With the
Threading perspective, you can identify the best candidates for parallelizing, prototype threading and check, if there are data dependencies preventing parallelizing of certain functions/loops.
Prerequisites
- Install the
Intel Advisor as a
standalone or as
part of
Intel® oneAPI Base Toolkit. For installation instructions, see
Install
Intel Advisor in the user guide.
- Install the
Intel® C++ Compiler Classic as a
standalone or as part of
Intel® oneAPI HPC Toolkit. For installation instructions, see
Intel® oneAPI Toolkits Installation Guide.
- Set up environment variables for the
Intel Advisor and
Intel® C++ Compiler Classic. For example, run the
setvars script in the installation directory.

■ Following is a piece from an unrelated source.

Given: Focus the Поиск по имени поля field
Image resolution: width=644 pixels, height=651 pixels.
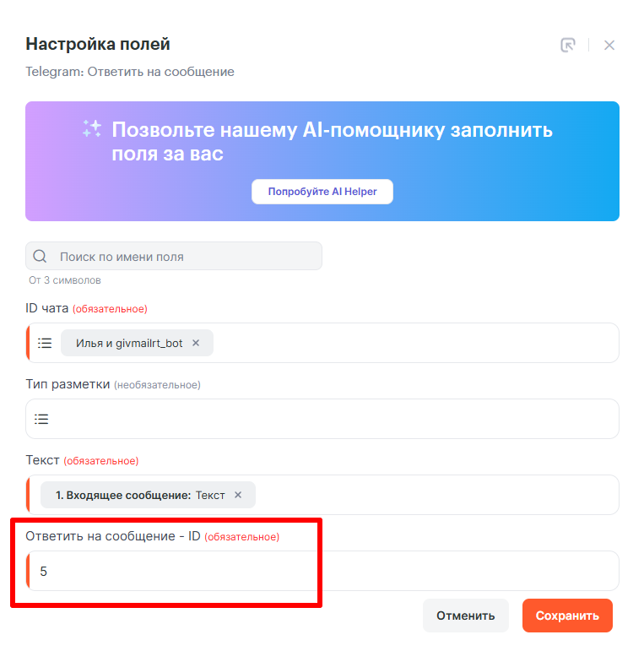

This document assumes you installed the tools to a
default location. If you installed the tools to a different location, make sure to replace the default path in the commands below.
Important
Do not close the terminal or command prompt after setting the environment variables. Otherwise, the environment resets.
Unpack and Build Your Application
On Linux* OS
From the terminal where you set the environment variables:
- Go to the
/opt/intel/oneapi/advisor/latest/samples/en/C++ directory.
- Copy the
nqueens_Advisor.tgz file to a writable directory or share on your system.
- Extract the sample from the
.tgz file.
- Change directory to the
nqueens_Advisor/ directory in its unzipped location.
- Build the sample application:
make 1_nqueens_serial
- Run the application to verify the build:
./1_nqueens_serial
The application output window displays a board size of 14 and the total time it took to run the target.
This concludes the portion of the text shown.